Gerade als er es sich einigermaßen gemütlich gemacht hatte, störte ein leises Geräusch seine Ruhe.

„Wer macht hier Geräusche!“, raunte er etwas ängstlich in die Nacht. Aber die Nacht raunte nichts zurück und seine Worte verhallten in der Finsternis.

Es fiel schwer, etwas zu erkennen, der Wald war dunkel geworden. Ein paar fahle Umrisse zeichneten sich ab, aber man konnte immer nur vermuten, was sie bedeuteten.

Wieder ertönte ein leises Geräusch. Es klang so, als würden Blätter, die am Waldboden lagen, langsam nach unten gedrückt werden. Dann, wieder einige Sekunden – vielleicht sogar dreißig – Ruhe. Danach erklang es wieder.

Sollte sich hier etwas nähern? Rico drückte sich stärker an den Baum und hielt den Atem an – vielleicht könnte er in der Dunkelheit doch etwas erkennen? Er zwickte die Augen zusammen, als könne er das fahle Bild, das vor ihm lag, damit scharf stellen und heller beleuchten. War da etwas? Ein Schatten schien von links nach rechts zu huschen, aber das geschah viel zu schnell. Ein normales Tier konnte das nicht sein.

Kam das Geräusch von diesem Schatten? Wieder ein leises Rascheln. War es nun lauter geworden? Er hatte das mulmige Gefühl, dass etwas immer näher zu ihm kam. Mittlerweile presste sich Rico an den Baum und umklammerte ihn regelrecht. Es könnte ja nicht schaden, sich einige Meter aufwärts zu bewegen, dachte er und versuchte, sich langsam über einen tiefer liegenden Zweig vom Erdboden abzuheben, in der Hoffnung, niemals einem fremden Wesen begegnen zu müssen, das leise Blätter vor sich zusammendrückte (wahrscheinlich durch seine immens großen Füße) und dabei gleichzeitig kaum sichtbar blieb. Er hangelte sich also langsam den ersten Meter nach oben. Dabei merkte er, dass er wohl in letzter Zeit einiges an Gewicht zugenommen hatte – und das womöglich nicht nur aufgrund wachsender Muskeln.

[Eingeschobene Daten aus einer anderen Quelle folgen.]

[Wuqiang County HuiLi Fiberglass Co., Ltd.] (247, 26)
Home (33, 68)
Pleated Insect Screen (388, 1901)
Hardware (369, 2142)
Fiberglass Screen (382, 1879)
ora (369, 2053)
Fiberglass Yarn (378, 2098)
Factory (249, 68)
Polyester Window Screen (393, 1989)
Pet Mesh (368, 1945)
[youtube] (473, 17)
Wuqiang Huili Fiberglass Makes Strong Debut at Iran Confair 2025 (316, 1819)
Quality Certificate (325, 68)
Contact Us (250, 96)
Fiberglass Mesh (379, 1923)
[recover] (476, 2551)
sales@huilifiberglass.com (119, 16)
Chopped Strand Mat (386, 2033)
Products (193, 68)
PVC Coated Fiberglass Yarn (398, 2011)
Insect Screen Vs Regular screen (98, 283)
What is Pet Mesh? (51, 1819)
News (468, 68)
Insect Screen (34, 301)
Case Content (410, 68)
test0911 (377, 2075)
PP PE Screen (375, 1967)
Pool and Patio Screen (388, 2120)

Wieder ein Rascheln! Es musste fast direkt unter ihm sein, denn nun war es eindeutig lauter geworden! Rico brach der Schweiß aus – nicht schon wieder Ärger mit den Nachbarn. Noch dazu noch fremdere Nachbarn, vielleicht ein wütendes Flusspferd oder ein wild gewordener, hungriger Löwe oder vielleicht noch schlimmer: ein völlig fremdes Wesen unbekannter Art?

Rico erschrak vor seinem eigenen Einfallsreichtum. Nicht ohne Grund, denn nun kam zu einem weiteren, wieder deutlich lauter werdenden Rascheln ein eindeutig fremder Geruch hinzu. Panisch hangelte er sich nun den Baum nach oben, dem Wipfel entgegen. Dieser wankte und knarrte unter seinem Gewicht und Rico versuchte, auf seinem Weg an die Spitze noch einmal innezuhalten – vielleicht konnte er den Angreifer von dort besser erkennen und einen schweren Ast nach ihm werfen?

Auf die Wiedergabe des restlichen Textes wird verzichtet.